Granit und Holz vom Bierfass
Für Goldschmied Reinhart Kartusch ist das Waldviertel eine steinreiche Gegend. Der Granitstein, der dort im Boden steckt, ist mehr als 400 Millionen Jahre alt. Der Handwerker fertigt Armbänder, Halsketten und Ohrstecker aus rotem Granit. Der kommt direkt aus dem Wald am Berg Nebelstein. Außerdem fertigt er Armbanduhren mit Zifferblättern aus Granit und Armbänder aus dem Holz 50 Jahre alter Bierfässer. Aus gutem Grund: Weitra gilt als älteste Bierbraustadt in Österreich, dort wird seit 1321 durchgehend Bier gebraut. Einblicke in sein Handwerk gibt Kartusch gerne: Besucher können bei ihm einen Schlüs-selanhänger aus Granit fertigen.
Karpfen im Teich und auf Handtaschen
Den Karpfen die Haut abziehen, sie gerben und geschmeidig halten: Wie das genau funktioniert, ist ein Betriebsgeheimnis in der Manufaktur von Rudolf Schuh. Der Wiener fertigt Handtaschen, Gürtel, Geldbörsen, Schlüsselanhänger und Schuhe aus Karpfenleder. Auf die Idee mit dem Fischleder brachte Schuh ein Paar aus der Mandschurei, das von Textilien mit Lachsleder erzählte. Als der Tüftler in den 1960er-Jahren ins Waldviertel übersiedelte und Karpfenteiche übernehmen konnte, stand die ungewöhnliche Geschäftsidee fest: Die Fischhaut ist wertvoll, das Filet eher Nebensache. Die Manufaktur ist in Österreich einzigartig – so schnell macht ihnen das auch keiner nach.
Hochprozentiges vom Bauernhof
Früher hatten die Weidenauers Milchkühe auf ihrem Bauernhof. Doch irgendwann lohnte der Aufwand nicht mehr. Die Familie stieg um und machte das Schnapsbrennen – einst nur für den Eigenbedarf – zur Vollzeitbeschäftigung. Die Rohstoffe Dinkel, Hafer, Ur-Roggen und Einkorn kommen nahezu vollständig von den eigenen Feldern. 35 verschiedene Obstbrände umfasst das Angebot, etwa den 35-prozentigen Kriecherlbrand, eine Spezialität des Waldviertels aus einer wilden Form der Zwetschge.
Zehn Whiskysorten reifen im ehemaligen Heuboden heran – in neuen Fässern und in gebrauchten Süßwein- und Sherryfässern, die für die besonderen Noten der verschiedenen Whiskys sorgen.

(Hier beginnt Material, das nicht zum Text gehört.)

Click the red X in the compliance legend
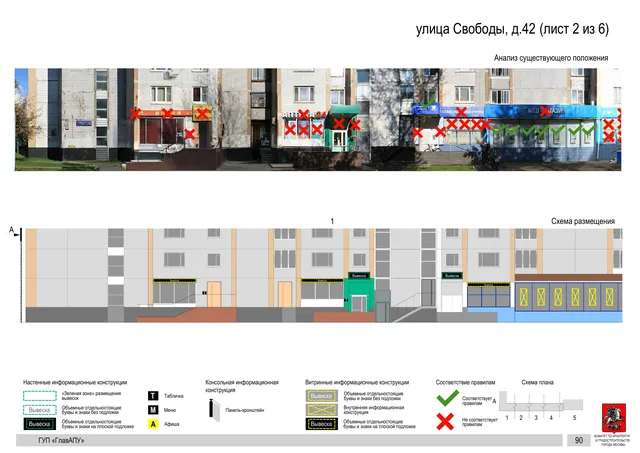This screenshot has width=640, height=453. coord(445,422)
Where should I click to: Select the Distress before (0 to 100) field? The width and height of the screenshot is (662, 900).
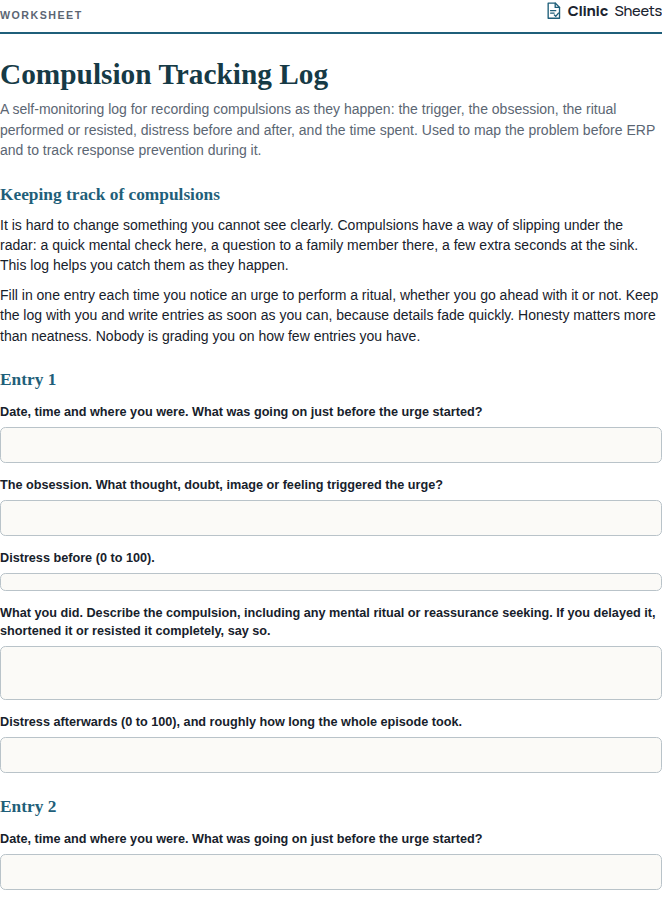[331, 581]
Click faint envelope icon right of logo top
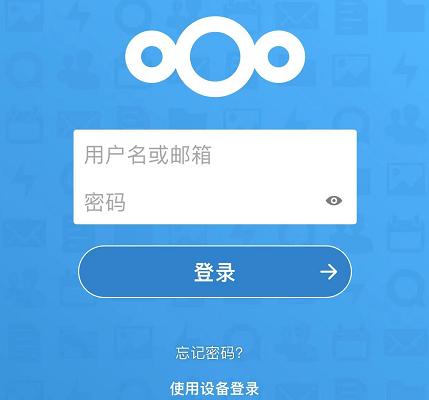 296,16
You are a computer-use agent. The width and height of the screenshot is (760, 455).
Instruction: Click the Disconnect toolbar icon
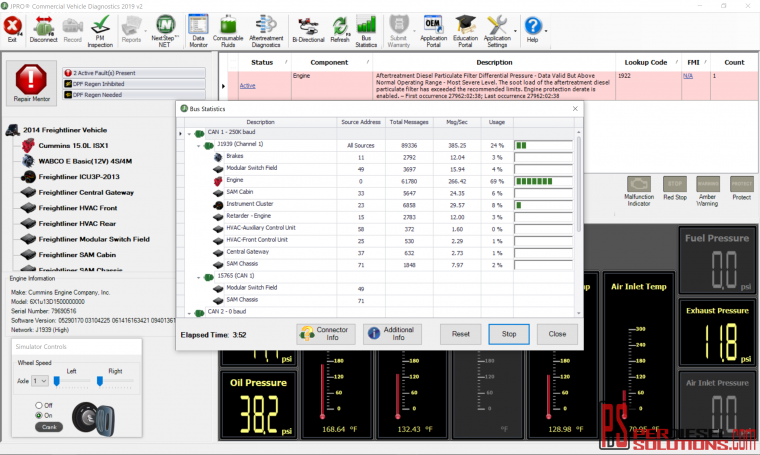pos(43,29)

Bei Verkostungen im urigen Gewölbekeller des Gehöftes lernen Liebhaber der hochprozentigen Tropfen die verschiedenen Geschmacksnoten kennen – und vor allem schmecken.

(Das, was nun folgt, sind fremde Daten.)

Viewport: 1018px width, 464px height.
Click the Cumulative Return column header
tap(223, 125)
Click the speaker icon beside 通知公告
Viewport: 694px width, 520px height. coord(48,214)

Wenn die Sonne die Zeit anzeigt
"Nette Menschen mit sonnigem Gemüt mögen Sonnenuhren", ist Johann Jindra überzeugt. Und es könnte sein Werbeslogan sein. Seine Manufaktur gilt schon seit Langem als erste Adresse für Sonnenuhren – ob aus Schmiedeeisen, Stahl oder Aluminium, ob für den Garten oder die Wand. Im Garten der Manufaktur stehen mehr als 40 Exemplare, jedes ist ein Unikat.

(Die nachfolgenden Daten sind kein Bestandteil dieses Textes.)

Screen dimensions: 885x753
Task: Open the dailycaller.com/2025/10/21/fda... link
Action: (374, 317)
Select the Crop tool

Über 400 Wandsonnenuhren sind in der Werkstatt bislang entstanden. Darunter ist alles dabei: überdimensionale für Kirchtürme oder ein Modell für die Gandegghütte bei Zermatt in den Schweizer Alpen. Für alle Sonnenuhren benötigt Meister Johann Jindra die genauen Geodaten: "Nach diesen Koordinaten lässt sich der Zeiger, der Polstab, präzise ausrichten. Auch die Neigung der Hauswand spielt eine Rolle", erklärt er. Mit welchen Formeln wird dies alles berechnet? Darauf antwortet der Sonnenuhrenbauer freundlich: "Betriebs­geheim-nis."

Service


Reiseziel: Das Waldviertel im Nordwesten von Niederösterreich hat 99 selbstständige Gemeinden mit insgesamt rund 220 000 Einwohnern. Das Mittelgebirgsland an der Grenze zu Tschechien ist geprägt von Wald- und Landwirtschaft sowie traditionellem Handwerk.

Anreise: mit dem Flugzeug, der Bahn oder dem Auto via Passau nach Linz und von dort weiter ins Waldviertel.